Archdiocese of Saint Paul and Minneapolis seminarians Will Kratt, John Rumpza and Kyle Etzel were ordained to the diaconate Saturday, May 14 at the Basilica of St. Mary in Minneapolis. Seminarian Jason Lee, from the Diocese of Des Moines, will do the same at 5 p.m. Friday, June 10 at St. Boniface Church in Waukee, Iowa.
Kratt, Rumpza, Etzel and Lee are four of 90 total seminarians at The Saint Paul Seminary in 2021-22, which marks the highest one-year enrollment jump since 1975.
“These are exceptional men of faith who have been deemed worthy of the diaconate,” Archbishop Bernard Hebda of the Archdiocese of Saint Paul and Minneapolis, said at Kratt, Rumpza and Etzel’s ordination Mass. “God has created these … men to be sharers in Christ’s mission.”
Seminary alum Auxiliary Bishop Joseph Williams celebrated the Twin Cities transitional diaconate ordination Mass — the first official task of his episcopacy that is exclusive to bishops.

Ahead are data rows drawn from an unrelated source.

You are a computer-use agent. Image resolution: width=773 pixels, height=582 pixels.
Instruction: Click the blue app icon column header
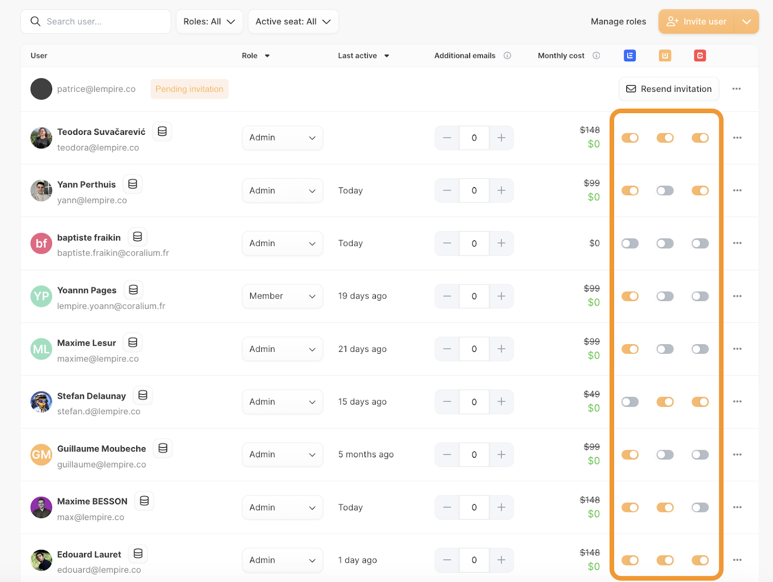click(x=630, y=56)
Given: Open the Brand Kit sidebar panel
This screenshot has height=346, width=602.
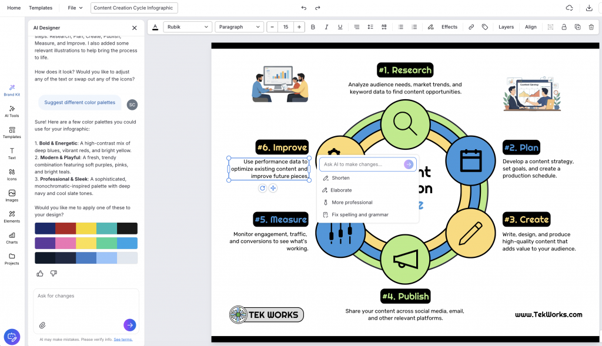Looking at the screenshot, I should point(12,90).
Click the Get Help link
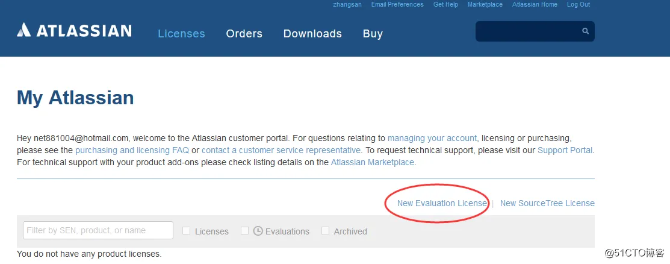The image size is (670, 264). pyautogui.click(x=445, y=4)
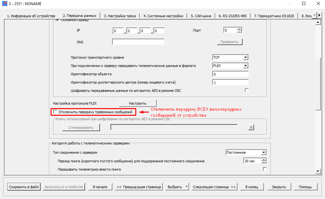Click the vertical scrollbar down arrow
325x199 pixels.
coord(317,171)
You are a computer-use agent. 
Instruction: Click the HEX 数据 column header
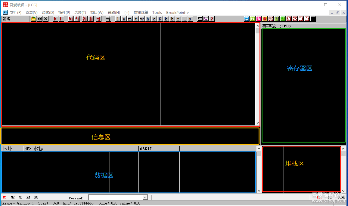tap(81, 149)
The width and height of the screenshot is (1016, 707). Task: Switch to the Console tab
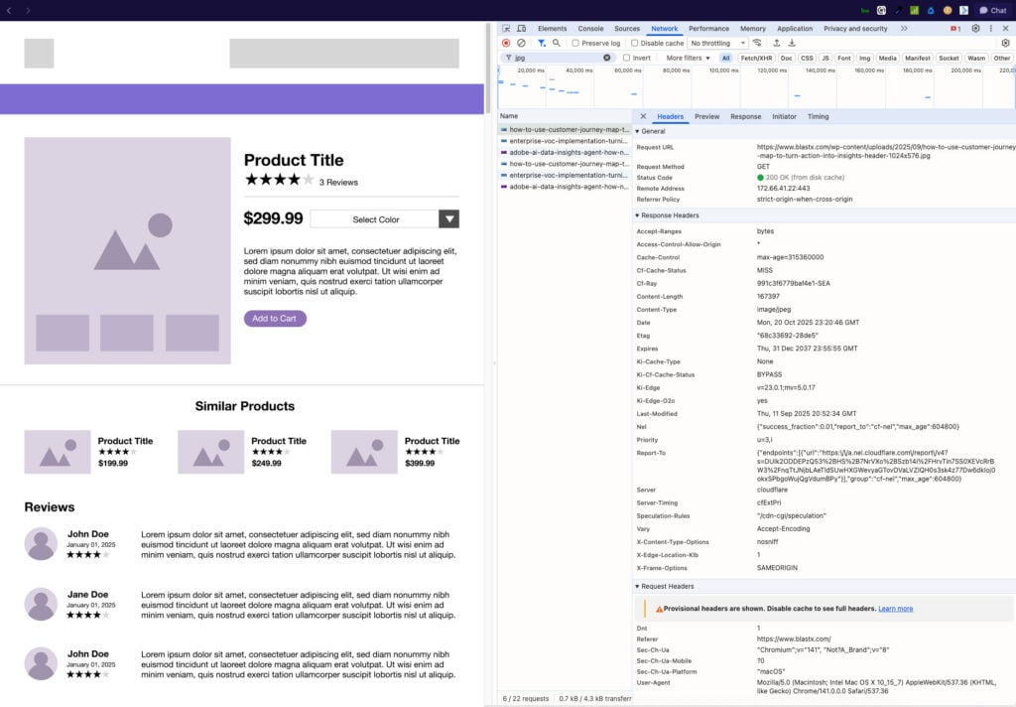[590, 29]
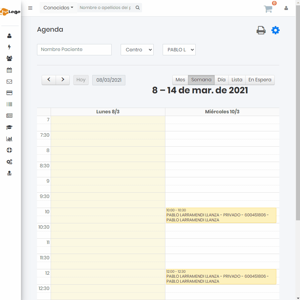Screen dimensions: 300x300
Task: Switch to the Mes view tab
Action: (x=180, y=80)
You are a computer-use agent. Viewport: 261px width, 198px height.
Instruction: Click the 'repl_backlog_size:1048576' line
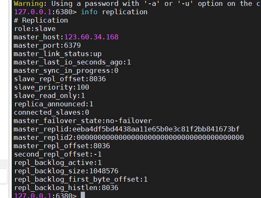[x=66, y=171]
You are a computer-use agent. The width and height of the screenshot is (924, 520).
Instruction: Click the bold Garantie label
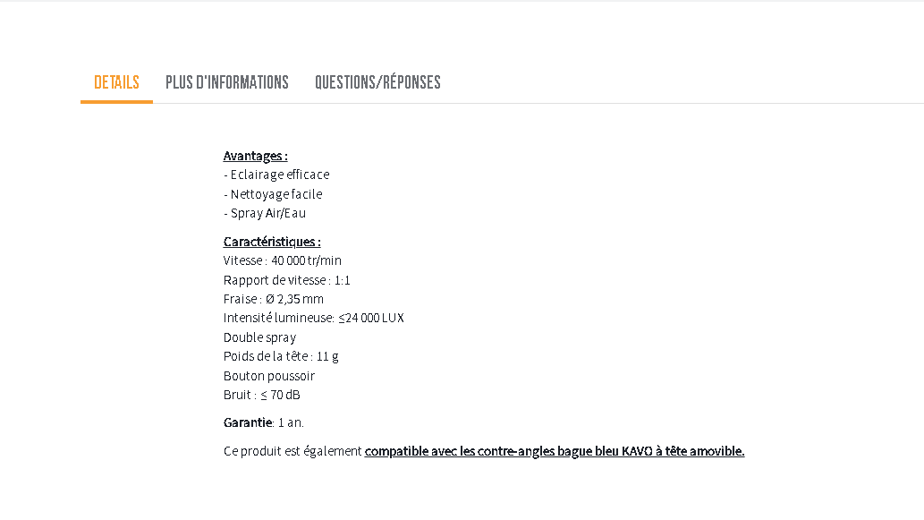pyautogui.click(x=248, y=422)
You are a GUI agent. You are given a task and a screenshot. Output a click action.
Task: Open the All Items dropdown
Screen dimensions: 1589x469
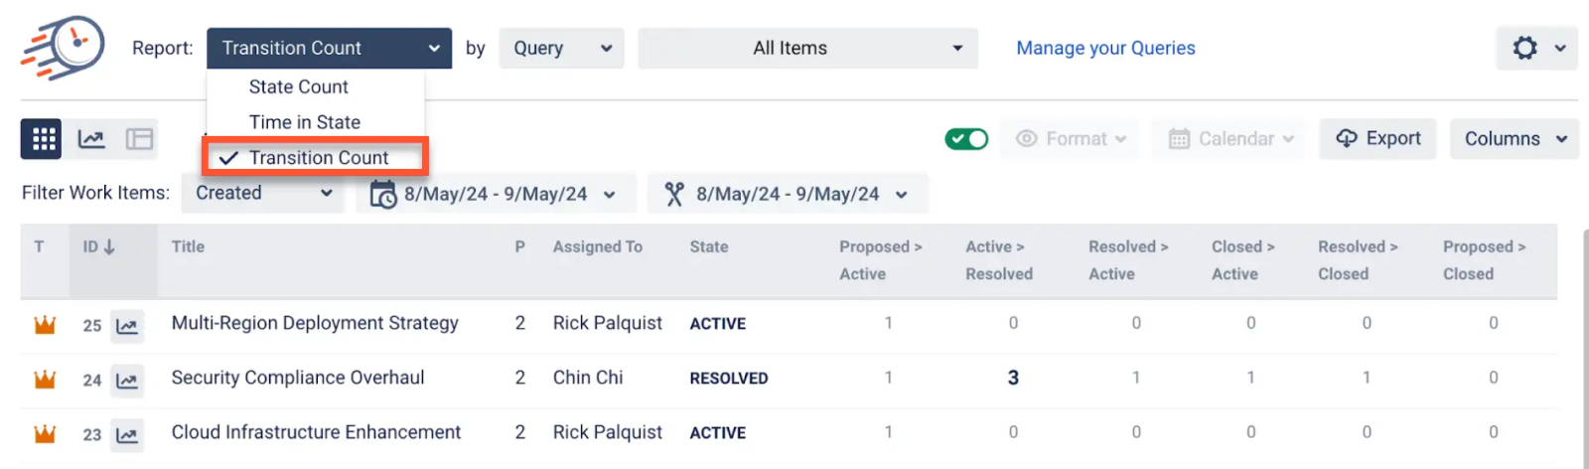click(x=807, y=48)
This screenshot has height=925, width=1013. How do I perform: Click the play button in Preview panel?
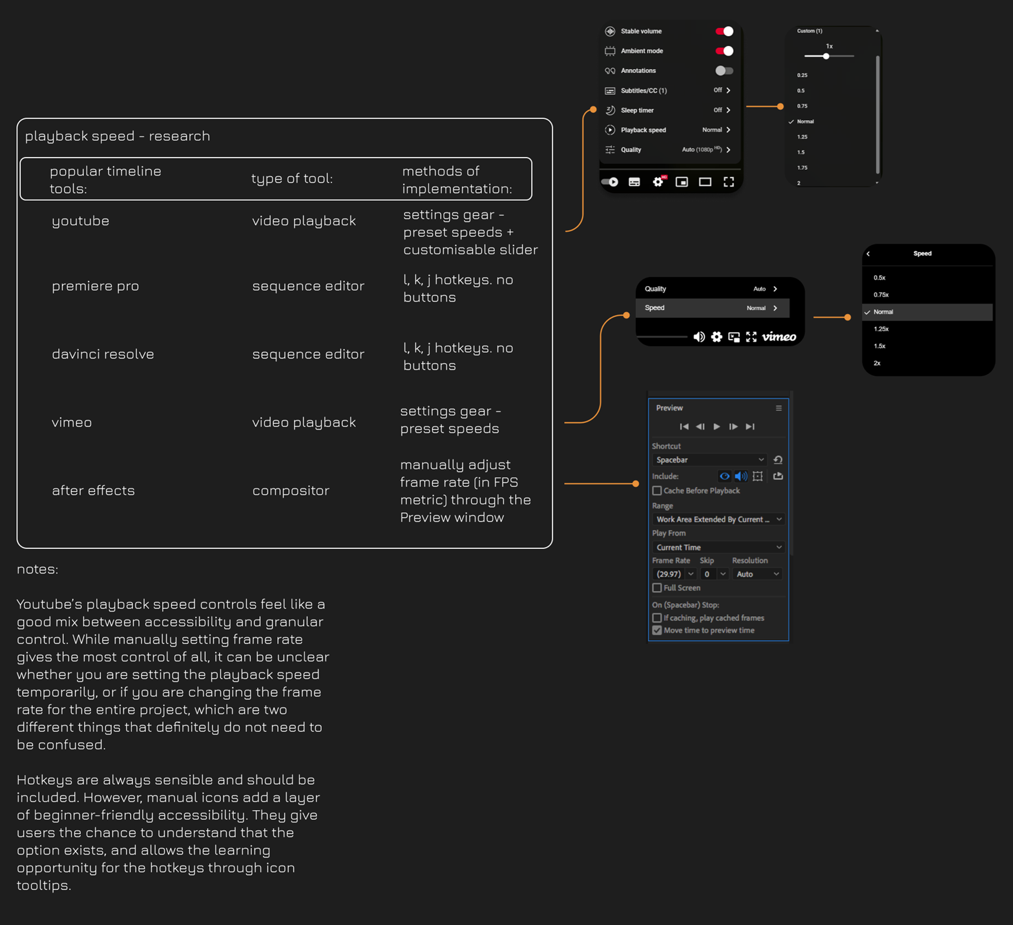point(716,426)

Typically, transitional deacons spend one final year in seminary before priestly ordination. Men ordained as transitional deacons do so with intentions of becoming a priest. All priests are deacons first, but not all deacons become priests; the Church has a separate set “order” in the sacrament of holy orders for permanent deacons, who unlike priests are allowed to marry and often have a full-time job outside of their parish responsibilities.
“A deacon is an ordained minister of the Catholic Church,” according to the United States Conference of Catholic Bishops. “There are three groups, or ‘orders,’ of ordained ministers in the Church: bishops, presbyters [priests] and deacons. Deacons are ordained as a sacramental sign to the Church and to the world of Christ, who came ‘to serve and not to be served.’ The entire Church is called by Christ to serve, and the deacon, in virtue of his sacramental ordination and through his various ministries, is to be a servant in a servant-Church.”
Following their ordinations to the transitional diaconate, Kratt, Rumpza, Etzel and Lee will take part in a 10-week summer internship at a parish in their home diocese. Then during the school year, they’ll continue to spend time in their Archdiocese of Saint Paul and Minneapolis teaching parishes and begin performing normal duties of the diaconate: preaching at weekend Masses and participating in or leading baptisms, weddings and funerals.